CARLA HALL Pork Tenderloin Bites
PORK TENDERLOIN BITES
1 cup Hidden Valley® Flavored Ranch Dressing
1 pork tenderloin
1 package mini pita pockets
3 stalks celery (thinly sliced on a bias)
1/2 cup celery leaves
1/4 cup sliced pickled jalapenos (plus 2 tablespoons jalapeno juice)
3 tablespoons olive oil
kosher salt and freshly ground black pepper (to taste)
Place a trimmed pork tenderloin in a baking dish, pour the Hidden Valley® Flavored Ranch Dressing over the pork tenderloin. Cover with plastic wrap and marinate in refrigerator for 3 hours or overnight.

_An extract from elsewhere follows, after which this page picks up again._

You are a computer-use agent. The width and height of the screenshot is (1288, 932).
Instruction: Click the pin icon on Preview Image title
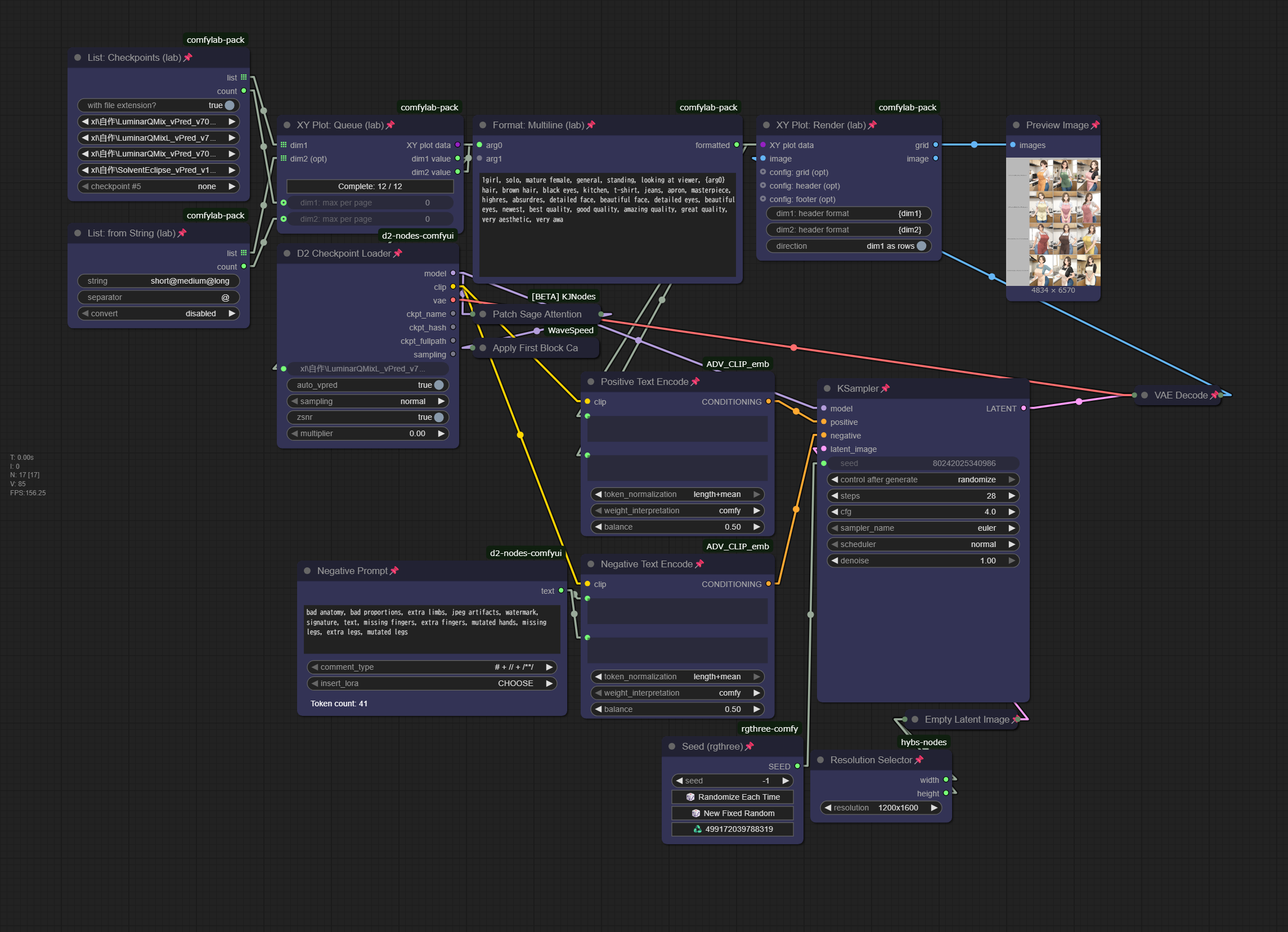(x=1094, y=125)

Preheat grill to medium-high.
Remove marinated pork tenderloin from refrigerator. Allow to sit at room temperature for 15 minutes. Using kitchen tongs place on preheated grill. Rotate every 3-5 minutes, until charred on all sides. Cook until internal temperature reaches 160ºF. Remove to a cutting board and let rest for 5-10 minutes before slicing.
Place the mini pita pockets on the grill. Grill for 2 minutes per side.
For the Celery Salad: in a medium bowl, add the celery, celery leaves, and pickled jalapenos. Add the jalapeno juice, olive oil, salt and pepper to taste and toss to combine.
To Serve: into a mini pita pocket, add a slice of pork tenderloin, and top with celery salad.
Tip: use your favorite Hidden Valley® Flavored Ranch Dressing, such as sriracha!